## The task
Give the lines from the line containing "This screenshot has height=392, width=698." through the line containing "Action: (154, 167)" as a JSON list of strings, one string per line, omitting blank lines.

## Word and element locating data
┄┄┄┄┄┄┄┄┄┄
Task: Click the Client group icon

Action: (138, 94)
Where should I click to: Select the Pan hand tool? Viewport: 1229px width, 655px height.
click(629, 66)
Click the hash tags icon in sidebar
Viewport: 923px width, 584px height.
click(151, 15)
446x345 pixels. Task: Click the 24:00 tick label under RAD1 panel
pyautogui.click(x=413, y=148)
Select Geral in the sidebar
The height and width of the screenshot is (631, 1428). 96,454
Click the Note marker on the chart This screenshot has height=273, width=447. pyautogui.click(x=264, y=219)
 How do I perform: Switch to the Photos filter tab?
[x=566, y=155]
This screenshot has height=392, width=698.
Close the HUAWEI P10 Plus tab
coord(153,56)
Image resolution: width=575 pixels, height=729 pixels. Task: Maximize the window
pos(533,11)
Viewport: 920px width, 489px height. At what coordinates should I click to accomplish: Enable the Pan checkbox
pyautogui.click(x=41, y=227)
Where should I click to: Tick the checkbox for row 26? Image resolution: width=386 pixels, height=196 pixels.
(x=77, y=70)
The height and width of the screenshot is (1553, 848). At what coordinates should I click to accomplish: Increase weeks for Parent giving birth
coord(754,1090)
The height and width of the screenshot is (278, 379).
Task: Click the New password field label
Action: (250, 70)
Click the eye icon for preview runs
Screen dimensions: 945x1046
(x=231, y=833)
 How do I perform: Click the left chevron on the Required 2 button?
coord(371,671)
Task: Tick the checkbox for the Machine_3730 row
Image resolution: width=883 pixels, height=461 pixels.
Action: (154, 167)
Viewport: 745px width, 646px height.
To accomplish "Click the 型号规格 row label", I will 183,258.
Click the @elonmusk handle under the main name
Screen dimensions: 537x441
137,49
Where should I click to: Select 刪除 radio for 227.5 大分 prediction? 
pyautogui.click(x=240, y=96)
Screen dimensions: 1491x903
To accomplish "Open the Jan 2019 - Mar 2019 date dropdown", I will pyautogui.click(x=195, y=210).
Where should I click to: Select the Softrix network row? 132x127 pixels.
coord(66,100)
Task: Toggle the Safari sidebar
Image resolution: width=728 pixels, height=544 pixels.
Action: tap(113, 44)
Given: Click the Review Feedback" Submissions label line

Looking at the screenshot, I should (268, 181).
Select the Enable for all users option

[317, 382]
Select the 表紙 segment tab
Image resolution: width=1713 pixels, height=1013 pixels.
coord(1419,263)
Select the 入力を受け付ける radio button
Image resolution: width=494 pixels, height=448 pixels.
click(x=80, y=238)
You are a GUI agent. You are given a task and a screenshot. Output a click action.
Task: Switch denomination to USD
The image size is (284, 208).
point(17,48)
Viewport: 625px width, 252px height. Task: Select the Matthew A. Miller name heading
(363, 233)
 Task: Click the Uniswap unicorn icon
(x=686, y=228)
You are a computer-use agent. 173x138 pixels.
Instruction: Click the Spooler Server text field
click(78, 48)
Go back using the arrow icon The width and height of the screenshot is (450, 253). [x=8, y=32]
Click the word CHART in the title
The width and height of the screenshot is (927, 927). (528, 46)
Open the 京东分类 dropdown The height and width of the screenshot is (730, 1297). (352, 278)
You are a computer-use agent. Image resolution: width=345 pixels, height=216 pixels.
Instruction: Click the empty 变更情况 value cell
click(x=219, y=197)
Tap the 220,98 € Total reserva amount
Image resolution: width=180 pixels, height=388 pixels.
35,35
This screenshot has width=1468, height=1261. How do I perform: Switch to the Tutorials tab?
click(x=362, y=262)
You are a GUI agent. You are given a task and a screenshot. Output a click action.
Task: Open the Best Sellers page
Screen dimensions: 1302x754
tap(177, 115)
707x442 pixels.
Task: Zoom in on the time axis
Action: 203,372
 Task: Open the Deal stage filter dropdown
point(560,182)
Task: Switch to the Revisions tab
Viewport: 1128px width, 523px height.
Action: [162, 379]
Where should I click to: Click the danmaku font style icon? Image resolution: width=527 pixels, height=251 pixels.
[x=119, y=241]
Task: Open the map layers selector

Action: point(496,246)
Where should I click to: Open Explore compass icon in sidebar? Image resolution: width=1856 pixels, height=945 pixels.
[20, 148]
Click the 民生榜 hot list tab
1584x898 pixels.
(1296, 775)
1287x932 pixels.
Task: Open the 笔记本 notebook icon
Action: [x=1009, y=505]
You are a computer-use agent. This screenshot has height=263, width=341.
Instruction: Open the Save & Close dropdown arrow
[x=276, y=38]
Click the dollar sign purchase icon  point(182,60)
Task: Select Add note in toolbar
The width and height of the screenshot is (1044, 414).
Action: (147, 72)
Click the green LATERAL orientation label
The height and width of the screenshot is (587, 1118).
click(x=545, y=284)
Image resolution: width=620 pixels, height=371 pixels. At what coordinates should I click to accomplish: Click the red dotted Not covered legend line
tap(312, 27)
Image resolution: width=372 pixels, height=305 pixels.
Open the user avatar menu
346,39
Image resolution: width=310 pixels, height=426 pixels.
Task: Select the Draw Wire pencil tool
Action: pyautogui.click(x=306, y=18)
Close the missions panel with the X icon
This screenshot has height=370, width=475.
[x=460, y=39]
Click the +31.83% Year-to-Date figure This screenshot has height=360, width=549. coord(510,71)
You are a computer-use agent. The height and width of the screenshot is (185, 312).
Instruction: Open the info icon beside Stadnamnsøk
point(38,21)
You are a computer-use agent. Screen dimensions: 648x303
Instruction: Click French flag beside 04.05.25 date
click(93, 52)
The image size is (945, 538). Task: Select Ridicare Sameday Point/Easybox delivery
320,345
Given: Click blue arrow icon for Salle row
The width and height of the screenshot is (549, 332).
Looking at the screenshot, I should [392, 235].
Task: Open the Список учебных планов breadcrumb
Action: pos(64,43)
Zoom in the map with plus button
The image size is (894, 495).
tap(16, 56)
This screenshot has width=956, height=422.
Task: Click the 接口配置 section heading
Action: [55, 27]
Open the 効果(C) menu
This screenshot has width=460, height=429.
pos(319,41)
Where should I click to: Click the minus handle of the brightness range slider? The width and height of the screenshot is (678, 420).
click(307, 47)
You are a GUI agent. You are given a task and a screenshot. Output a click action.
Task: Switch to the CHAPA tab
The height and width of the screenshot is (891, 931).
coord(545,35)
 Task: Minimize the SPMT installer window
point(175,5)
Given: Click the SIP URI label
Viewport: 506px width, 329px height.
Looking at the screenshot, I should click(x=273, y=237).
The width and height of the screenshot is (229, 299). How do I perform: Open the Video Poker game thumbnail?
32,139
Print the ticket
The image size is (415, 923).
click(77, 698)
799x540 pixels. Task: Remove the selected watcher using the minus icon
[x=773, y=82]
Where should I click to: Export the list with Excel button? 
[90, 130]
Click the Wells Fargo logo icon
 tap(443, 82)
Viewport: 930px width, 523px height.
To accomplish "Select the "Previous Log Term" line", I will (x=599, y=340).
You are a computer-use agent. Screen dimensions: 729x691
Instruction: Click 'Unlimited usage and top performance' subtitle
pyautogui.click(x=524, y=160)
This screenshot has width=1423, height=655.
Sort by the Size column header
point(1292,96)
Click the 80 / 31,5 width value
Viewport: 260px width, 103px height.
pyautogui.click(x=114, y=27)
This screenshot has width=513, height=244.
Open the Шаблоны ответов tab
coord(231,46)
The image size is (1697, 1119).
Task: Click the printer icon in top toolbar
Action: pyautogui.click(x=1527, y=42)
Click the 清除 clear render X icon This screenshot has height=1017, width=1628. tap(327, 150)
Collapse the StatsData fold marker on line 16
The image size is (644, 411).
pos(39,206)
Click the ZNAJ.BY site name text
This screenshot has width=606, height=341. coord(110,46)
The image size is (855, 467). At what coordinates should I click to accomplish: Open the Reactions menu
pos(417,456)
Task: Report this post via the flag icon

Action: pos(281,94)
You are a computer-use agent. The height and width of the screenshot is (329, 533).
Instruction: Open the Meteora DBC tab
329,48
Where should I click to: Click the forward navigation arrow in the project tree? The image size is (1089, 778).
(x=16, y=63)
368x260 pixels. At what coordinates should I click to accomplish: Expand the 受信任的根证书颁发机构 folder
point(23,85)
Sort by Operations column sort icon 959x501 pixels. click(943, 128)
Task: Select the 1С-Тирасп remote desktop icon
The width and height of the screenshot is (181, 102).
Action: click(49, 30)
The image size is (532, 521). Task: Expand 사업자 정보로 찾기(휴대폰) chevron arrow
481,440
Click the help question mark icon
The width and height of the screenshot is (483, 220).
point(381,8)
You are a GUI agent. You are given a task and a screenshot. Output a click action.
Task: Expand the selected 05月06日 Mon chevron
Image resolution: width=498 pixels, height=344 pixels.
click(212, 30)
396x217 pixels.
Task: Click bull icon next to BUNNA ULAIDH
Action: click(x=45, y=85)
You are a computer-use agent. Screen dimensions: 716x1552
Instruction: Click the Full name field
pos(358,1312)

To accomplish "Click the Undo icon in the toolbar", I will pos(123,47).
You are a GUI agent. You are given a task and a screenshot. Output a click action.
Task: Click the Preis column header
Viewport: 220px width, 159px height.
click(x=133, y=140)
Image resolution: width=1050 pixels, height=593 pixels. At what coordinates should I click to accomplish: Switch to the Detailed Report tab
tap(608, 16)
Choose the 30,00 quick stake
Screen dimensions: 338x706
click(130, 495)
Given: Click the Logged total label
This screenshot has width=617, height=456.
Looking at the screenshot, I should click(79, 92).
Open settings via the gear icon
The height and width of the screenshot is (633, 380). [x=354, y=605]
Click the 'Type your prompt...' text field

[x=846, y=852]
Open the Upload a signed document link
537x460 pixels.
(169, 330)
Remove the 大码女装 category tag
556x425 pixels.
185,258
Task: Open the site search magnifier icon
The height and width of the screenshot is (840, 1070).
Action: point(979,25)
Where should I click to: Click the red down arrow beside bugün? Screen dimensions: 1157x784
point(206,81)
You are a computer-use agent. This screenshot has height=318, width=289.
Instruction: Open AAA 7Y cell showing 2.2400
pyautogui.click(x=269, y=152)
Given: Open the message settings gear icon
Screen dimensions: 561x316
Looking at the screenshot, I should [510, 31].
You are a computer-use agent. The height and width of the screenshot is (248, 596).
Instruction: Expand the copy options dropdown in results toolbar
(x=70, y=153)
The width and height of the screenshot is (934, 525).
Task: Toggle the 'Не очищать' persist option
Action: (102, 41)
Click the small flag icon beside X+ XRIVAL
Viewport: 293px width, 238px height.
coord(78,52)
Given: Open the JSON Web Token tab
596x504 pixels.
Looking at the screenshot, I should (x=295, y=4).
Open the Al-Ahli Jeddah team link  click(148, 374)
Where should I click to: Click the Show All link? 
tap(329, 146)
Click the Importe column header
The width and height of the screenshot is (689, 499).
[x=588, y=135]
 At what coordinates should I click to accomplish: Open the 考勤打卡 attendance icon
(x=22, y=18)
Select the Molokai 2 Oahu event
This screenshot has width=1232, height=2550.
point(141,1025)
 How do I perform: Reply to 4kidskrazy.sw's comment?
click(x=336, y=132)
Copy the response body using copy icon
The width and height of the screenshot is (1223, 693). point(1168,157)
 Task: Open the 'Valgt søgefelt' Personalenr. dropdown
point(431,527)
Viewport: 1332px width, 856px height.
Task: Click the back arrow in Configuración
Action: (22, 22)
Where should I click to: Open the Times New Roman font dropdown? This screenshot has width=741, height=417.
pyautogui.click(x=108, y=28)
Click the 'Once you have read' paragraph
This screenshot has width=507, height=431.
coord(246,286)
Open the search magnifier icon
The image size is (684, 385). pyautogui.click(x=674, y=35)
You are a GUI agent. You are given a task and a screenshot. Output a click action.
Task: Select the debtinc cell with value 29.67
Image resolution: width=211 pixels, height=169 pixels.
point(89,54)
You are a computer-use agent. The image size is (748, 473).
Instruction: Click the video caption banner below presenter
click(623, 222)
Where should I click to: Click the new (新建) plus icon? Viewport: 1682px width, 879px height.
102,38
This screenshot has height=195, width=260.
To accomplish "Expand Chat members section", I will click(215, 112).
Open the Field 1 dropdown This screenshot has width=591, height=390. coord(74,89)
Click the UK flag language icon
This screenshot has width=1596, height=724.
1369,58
┄┄┄┄┄┄┄┄┄┄
## Answer for the task
[
  "This screenshot has height=392, width=698.",
  "Close the HUAWEI P10 Plus tab",
  "coord(153,56)",
  "Image resolution: width=575 pixels, height=729 pixels. Task: Maximize the window",
  "pos(533,11)",
  "Viewport: 920px width, 489px height. At what coordinates should I click to accomplish: Enable the Pan checkbox",
  "pyautogui.click(x=41, y=227)",
  "Where should I click to: Tick the checkbox for row 26? Image resolution: width=386 pixels, height=196 pixels.",
  "(x=77, y=70)",
  "The height and width of the screenshot is (1553, 848). At what coordinates should I click to accomplish: Increase weeks for Parent giving birth",
  "coord(754,1090)",
  "The height and width of the screenshot is (278, 379).",
  "Task: Click the New password field label",
  "Action: (250, 70)",
  "Click the eye icon for preview runs",
  "Screen dimensions: 945x1046",
  "(x=231, y=833)",
  " How do I perform: Click the left chevron on the Required 2 button?",
  "coord(371,671)",
  "Task: Tick the checkbox for the Machine_3730 row",
  "Image resolution: width=883 pixels, height=461 pixels.",
  "Action: (154, 167)"
]